Minutella chegou até mesmo a criar uma ordem de freiras sem autorização, e alegou que ele e seus seguidores cavaram um poço de água milagrosa. Na época, Pennisi advertiu os fiéis de que todo aquele que “apoiar as suas atividades e colaborar com ele [Minutella] “corre um risco grave quanto à segurança de sua alma”.
Em sua nova paróquia em San Giovanni Bosco, em Palermo, o padre continuou a falar o que pensa e alegou se comunicar com São José, Maria e o arcanjo Miguel, atraindo grandes multidões para as suas missas, onde declarava a intenção de defender a Igreja de heresias.
Em seus perfis nas mídias sociais, Minutella disse que o seu objetivo era se pôr contra a “impostura da falsa Igreja” do Papa Francisco.
Este momento foi a gota d’água para que o arcebispo de Palermo, Dom Corrado Lorefice, em carta datada de 1º de abril, pedisse a Minutella para se retirar da função de pároco e não mais postar nas mídias sociais ou falar aos jornalistas.
“As suas declarações recentes nas redes sociais, que alcançaram além dos confins da nossa diocese, provocaram uma quantidade substancial de confusão e escândalo no santo povo de Deus”, escreveu o arcebispo. “É de domínio público que tanto com suas palavras como com seus atos o senhor, até este momento, não hesitou em assumir uma postura de forte dissenção e clara oposição para com a hierarquia católica com o seu chefe, o atual pontífice romano bem como para com o seu bispo ”.
Minutella reagiu com indignação, prometendo a seu rebanho a intenção de não deixar a paróquia e convidando os fiéis a orar pelo Papa Emérito Bento XVI. Ele até mesmo chamou os fiéis a se encontrarem em Verona, no dia 22 de abril, para “resistir” ao atual pontificado e a defender a “verdadeira Igreja”.
Apesar da interdição feita pelo arcebispo, o padre recorreu às redes sociais a fim de manifestar a sua dissenção com a decisão. Em uma “missa show” postada ao vivo no Facebook, o religioso criticou o bispo e a Igreja. “Vamos ir aos porões e às catacumbas”, disse no púlpito. “Sou o primeiro padre condenado, mas também o primeiro a desejar reagir.

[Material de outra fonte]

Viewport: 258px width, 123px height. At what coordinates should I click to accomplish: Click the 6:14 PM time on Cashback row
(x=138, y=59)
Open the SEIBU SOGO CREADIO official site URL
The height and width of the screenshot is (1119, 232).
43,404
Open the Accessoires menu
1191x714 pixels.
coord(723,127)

Não temo as manobras deles, e acho que elas não são suficientes”.
Muitos demonstraram solidariedade para com Minutella, inclusive o conselho paroquial, que organizou uma vigília orante para ele. Jornais locais documentaram a reação nos bancos das igrejas, com alguns descrevendo as suas palavras como “um pouco limitadas, um pouco excessivas”, enquanto outros elogiaram os comentários feitos pelo padre e expressaram a preocupação crescente com uma Igreja que, acreditam, está “se aproximando do luteranismo, talvez um pouco perto demais”.

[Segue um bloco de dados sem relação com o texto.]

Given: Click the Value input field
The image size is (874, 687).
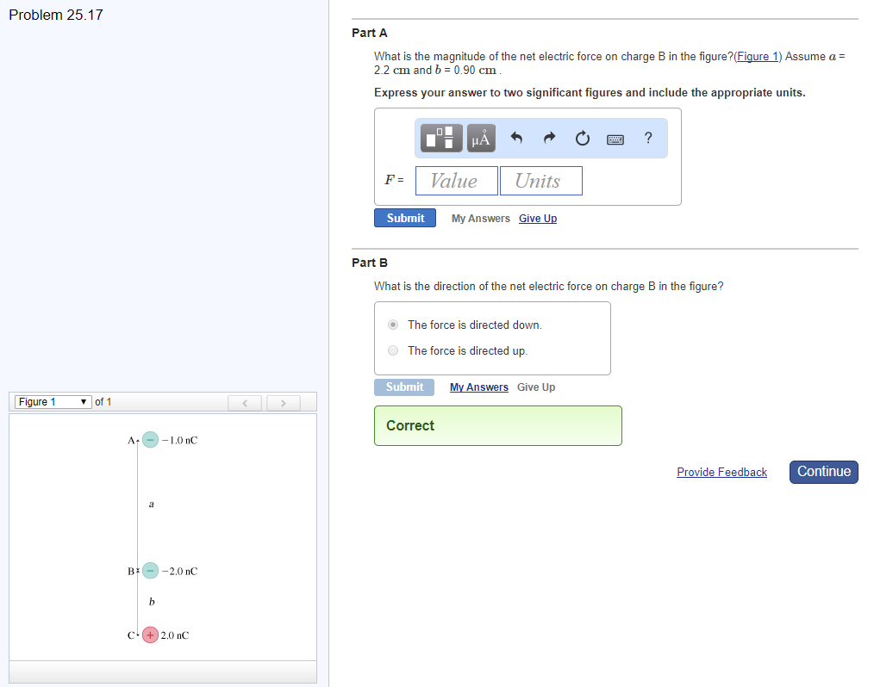Looking at the screenshot, I should pyautogui.click(x=456, y=181).
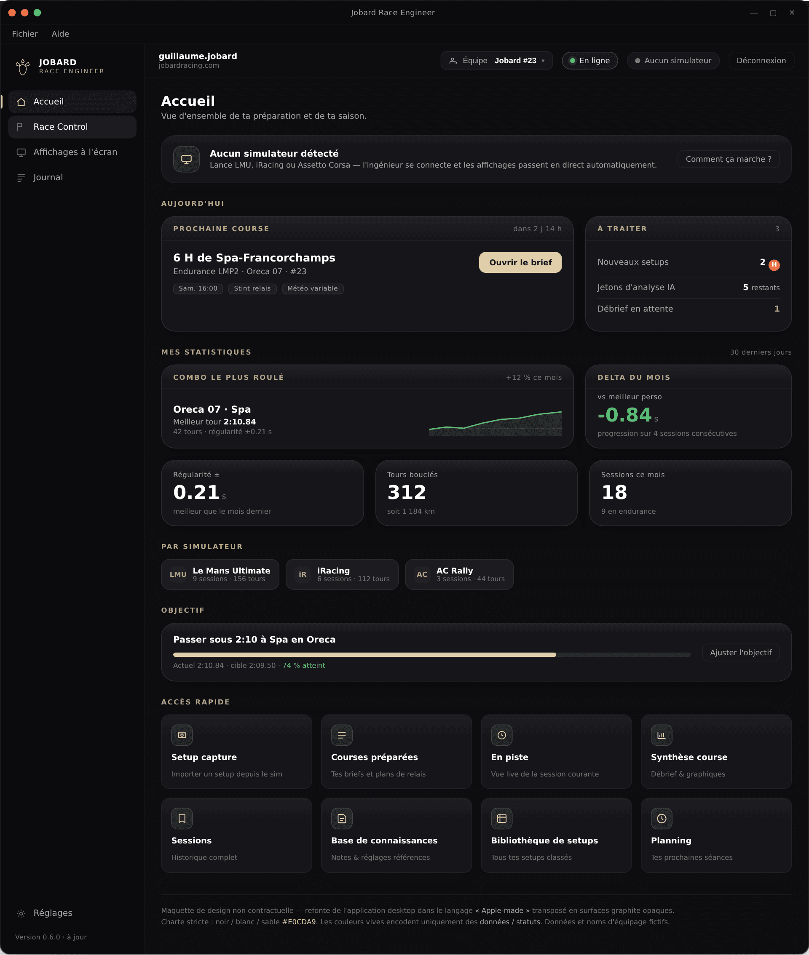Open Setup capture camera icon tile

click(x=182, y=735)
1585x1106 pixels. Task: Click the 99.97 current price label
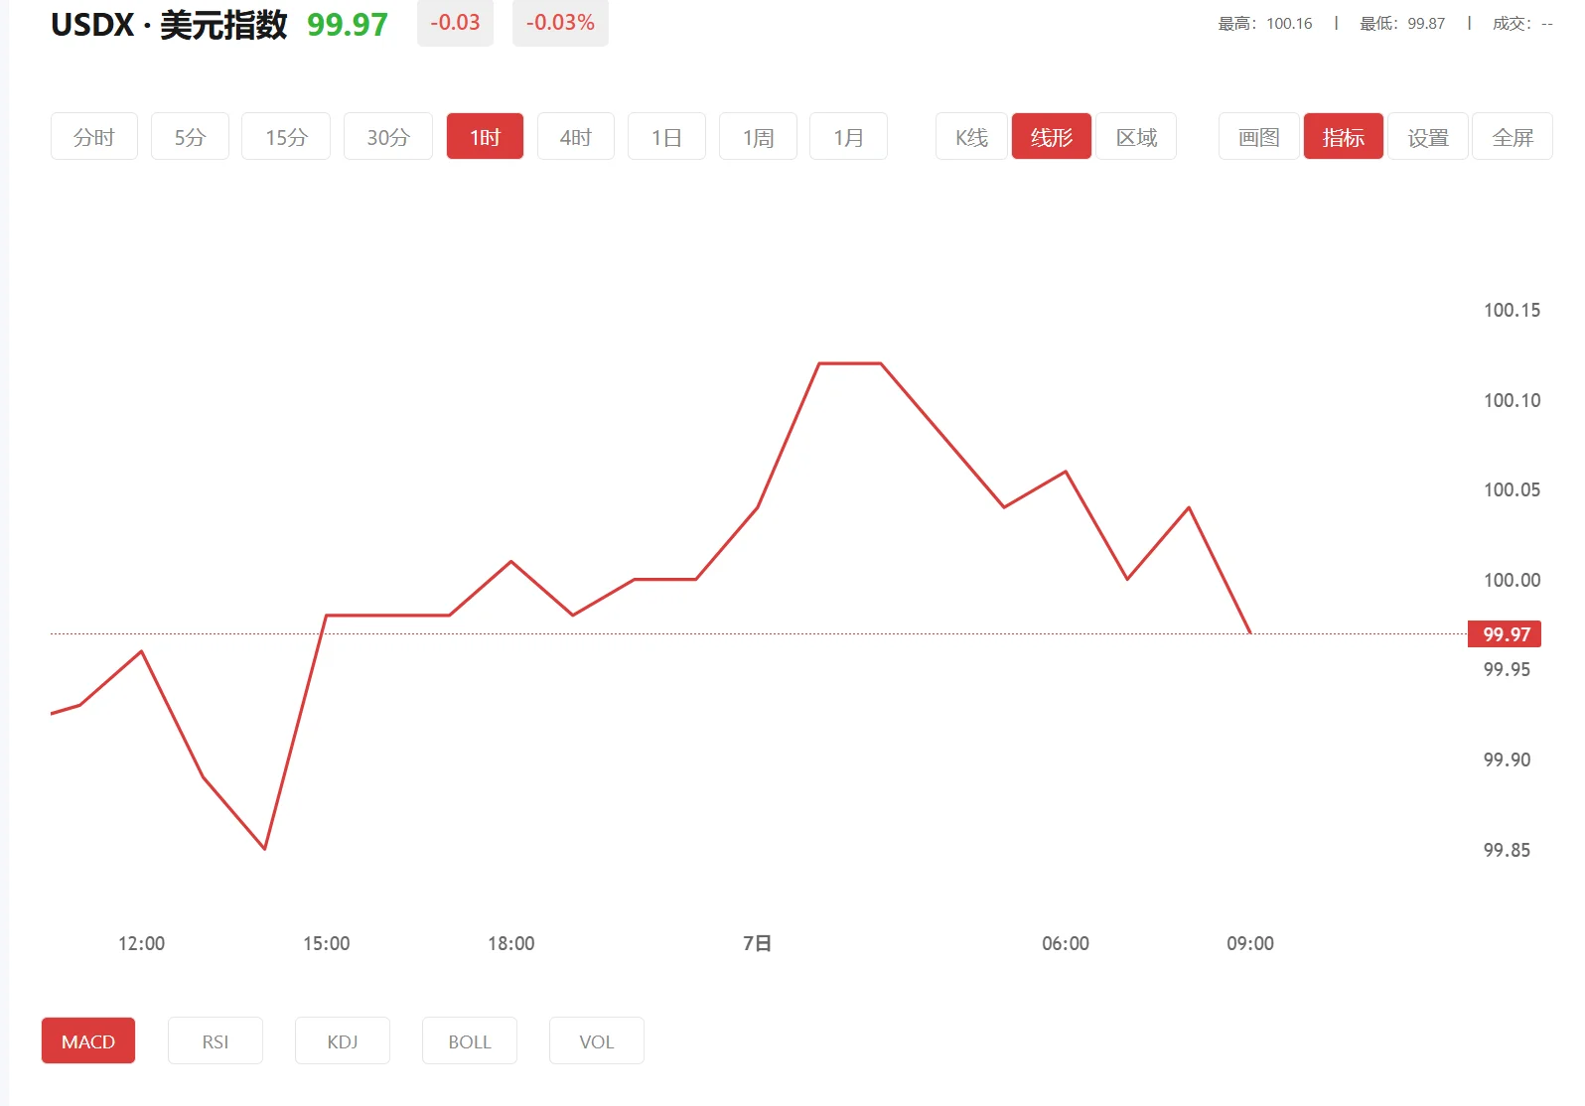coord(1505,634)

Um repórter local conseguiu parar o padre e entrevistá-lo assim que deixava uma missa. “Quem sou eu para ameaçar com um cisma? Percebo que existe um cisma possível já acontecendo dentro da Igreja”, respondeu Minutella. “Acho que chegou a hora de esclarecermos e reafirmar os valores tradicionais. Vemos uma deriva em direção ao luteranismo”.
Meses de silêncio se seguiram à missa das mídias sociais que abalou Palermo. No dia 21 de setembro, Minutella, tendo peticionado à Congregação para o Clero, no Vaticano, enviou uma carta ao arcebispo, mais uma vez expressando o seu ponto de vista e as razões que motivavam o seu protesto. Na missiva, o padre professava obediência ao pontífice romano, embora sem especificar o nome do papa.

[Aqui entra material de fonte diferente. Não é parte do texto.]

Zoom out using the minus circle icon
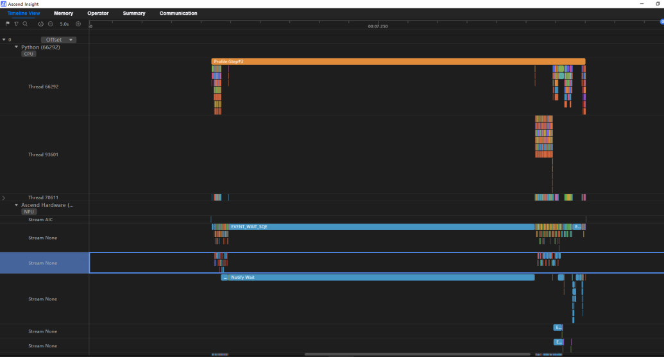This screenshot has height=357, width=664. click(51, 24)
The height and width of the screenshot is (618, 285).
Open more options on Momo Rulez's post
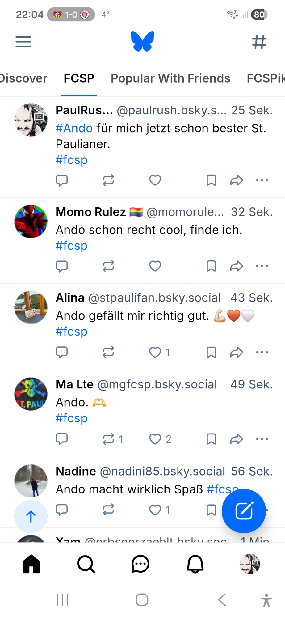point(262,266)
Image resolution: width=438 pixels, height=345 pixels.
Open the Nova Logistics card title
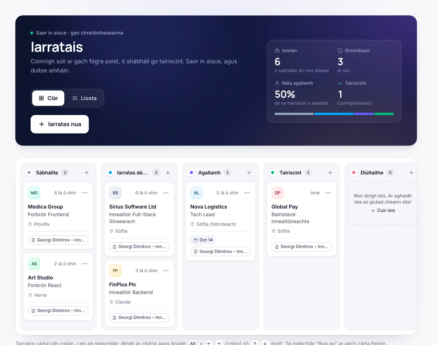(x=209, y=207)
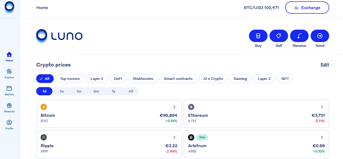
Task: Expand the Bitcoin price card
Action: click(x=174, y=107)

Lorefice respondeu-lhe que sua petição havia sido adiada e que o religioso precisava fazer uma declaração pública de lealdade a Francisco nas mídias sociais. Em resposta, Minutella publicou um vídeo de 20 minutos na página da Radio Domina Nostra, no Facebook, no dia 10 de novembro, onde se recusou a jurar lealdade ao papa, classificando a solicitação como uma “chantagem” e pedindo que Francisco explique o seu pensamento sobre a Comunhão aos divorciados e recasados.
No vídeo, o padre também diz que não está mais em comunhão eclesial com a Igreja.
“A estranha hierarquia da assim-chamada Igreja da Misericórdia ataca aqueles que não se conformam, põe na guilhotina os que não concordam com suas crenças”, disse o padre.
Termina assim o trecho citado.